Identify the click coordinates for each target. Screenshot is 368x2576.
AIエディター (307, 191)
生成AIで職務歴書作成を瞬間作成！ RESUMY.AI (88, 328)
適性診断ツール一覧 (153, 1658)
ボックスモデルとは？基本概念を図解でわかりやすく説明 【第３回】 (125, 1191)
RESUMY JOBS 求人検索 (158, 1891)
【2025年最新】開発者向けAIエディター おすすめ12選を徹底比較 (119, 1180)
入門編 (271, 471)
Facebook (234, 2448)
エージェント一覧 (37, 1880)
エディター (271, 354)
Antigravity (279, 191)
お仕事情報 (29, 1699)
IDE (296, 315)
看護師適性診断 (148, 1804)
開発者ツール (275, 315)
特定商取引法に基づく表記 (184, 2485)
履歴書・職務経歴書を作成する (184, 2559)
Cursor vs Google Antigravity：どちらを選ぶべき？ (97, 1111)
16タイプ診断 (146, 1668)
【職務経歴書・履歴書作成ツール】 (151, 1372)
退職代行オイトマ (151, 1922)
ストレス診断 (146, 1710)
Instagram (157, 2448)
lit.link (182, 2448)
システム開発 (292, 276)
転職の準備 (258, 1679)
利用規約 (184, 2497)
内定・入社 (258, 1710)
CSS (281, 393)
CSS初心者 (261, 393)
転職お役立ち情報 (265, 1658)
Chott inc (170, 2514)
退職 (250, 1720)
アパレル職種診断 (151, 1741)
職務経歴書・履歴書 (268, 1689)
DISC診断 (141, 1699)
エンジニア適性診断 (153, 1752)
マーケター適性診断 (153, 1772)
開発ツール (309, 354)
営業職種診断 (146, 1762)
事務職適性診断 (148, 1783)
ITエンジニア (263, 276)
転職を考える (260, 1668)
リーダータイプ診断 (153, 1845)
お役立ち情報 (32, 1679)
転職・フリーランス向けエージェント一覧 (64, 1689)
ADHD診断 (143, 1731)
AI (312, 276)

- - -

_INSTRUCTIONS TO FOLLOW:_ Nothing in the data may be omitted; transcribe it exactly.

_ANSWER AREA:_
Identify the click coordinates for each target. Screenshot is 368x2576.
AIエディター (307, 191)
生成AIで職務歴書作成を瞬間作成！ RESUMY.AI (88, 328)
適性診断ツール一覧 (153, 1658)
ボックスモデルとは？基本概念を図解でわかりやすく説明 【第３回】 (125, 1191)
RESUMY JOBS 求人検索 (158, 1891)
【2025年最新】開発者向けAIエディター おすすめ12選を徹底比較 (119, 1180)
入門編 (271, 471)
Facebook (234, 2448)
エージェント一覧 (37, 1880)
エディター (271, 354)
Antigravity (279, 191)
お仕事情報 (29, 1699)
IDE (296, 315)
看護師適性診断 (148, 1804)
開発者ツール (275, 315)
特定商取引法に基づく表記 (184, 2485)
履歴書・職務経歴書を作成する (184, 2559)
Cursor vs Google Antigravity：どちらを選ぶべき？ (97, 1111)
16タイプ診断 (146, 1668)
【職務経歴書・履歴書作成ツール】 (151, 1372)
退職代行オイトマ (151, 1922)
ストレス診断 (146, 1710)
Instagram (157, 2448)
lit.link (182, 2448)
システム開発 (292, 276)
転職の準備 (258, 1679)
利用規約 (184, 2497)
内定・入社 (258, 1710)
CSS (281, 393)
CSS初心者 (261, 393)
転職お役立ち情報 (265, 1658)
Chott inc (170, 2514)
退職 (250, 1720)
アパレル職種診断 (151, 1741)
職務経歴書・履歴書 (268, 1689)
DISC診断 (141, 1699)
エンジニア適性診断 (153, 1752)
マーケター適性診断 (153, 1772)
開発ツール (309, 354)
営業職種診断 (146, 1762)
事務職適性診断 (148, 1783)
ITエンジニア (263, 276)
転職を考える (260, 1668)
リーダータイプ診断 (153, 1845)
お役立ち情報 (32, 1679)
転職・フリーランス向けエージェント一覧 (64, 1689)
ADHD診断 (143, 1731)
AI (312, 276)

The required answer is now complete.